Any Jersey company providing a service to a UEIF must be regulated by the JFSC to carry on "fund services business" pursuant to the Financial Services (Jersey) Law 1998 (the "FSJ Law"). However, by way of specific exemption to the FSJ Law, in the case of UEIFs structured as limited partnerships or unit trusts, the general partner or trustee of such funds, respectively, is exempt from this requirement, provided that: (a) the only activity of such company is acting as a general partner or a trustee, respectively, to the limited partnership or unit trust, as applicable, (b) its registered office is provided by a person regulated under the FSJ Law to carry on fund services business, including at least the class of "manager of a managed entity", and (c) its name is notified to the JFSC. The JFSC will not register an entity for fund services business pursuant to the FSJ Law where its only activity is to act for UEIFs.
UEIFs must have an offering document containing a prominent warning (in a prescribed format) stating that the fund is unregulated.
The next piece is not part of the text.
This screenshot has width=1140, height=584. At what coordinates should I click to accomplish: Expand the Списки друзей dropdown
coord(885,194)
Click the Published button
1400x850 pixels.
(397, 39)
The warning must be acknowledged in writing by investors before any subscription, purchase or exchange of units in the fund is completed. There are no other requirements as to the contents of the offering document, save for a general principle that the offering document should disclose all information that investors would reasonably require or should reasonably be brought to their attention in order to make an informed judgment about the merits and risks of participating in the fund.
Formalities and timescale
The only Jersey regulatory formality following the establishment of a UEIF is for written notice to be given to the Registrar, confirming that the fund has been established and that the necessary conditions set out in the Order have been met. The UEIF may be launched immediately following the filing of such notice.
There are no statutory or regulatory fees payable in relation to a UEIF, save for those payable upon its incorporation (where the fund is structured as a company) or its registration (where the fund is structured as a limited partnership).
There are no requirements as to the standing or track record of any investment manager or distributor appointed in relation to a UEIF.
There is no requirement for a custodian or prime broker to be appointed in relation to a UEIF.
Borrowing and gearing
There are no restrictions under the Order on the level of borrowing (or gearing) which the UEIF may enter into.
Ongoing requirements: continuing observance of conditions
There are minimal ongoing requirements imposed on UEIFs. Procedures must be put in place to ensure that the requirements of the Order continue to be satisfied in relation to the fund, but there is no requirement to file, for example, details of changes of the service providers or directors of the fund. UEIFs which are companies will continue to be subject to the provisions of the Companies Law. This means that an annual return (including details of the directors and shareholders of the company) and audited accounts will need to be filed with the Registrar. Furthermore, UEIFs which are limited partnerships are subject to the provisions of the Limited Partnerships Law and will, therefore, be required to notify the registrar of limited partnerships in Jersey of changes to the particulars contained in the declaration made by the limited partnership upon its registration.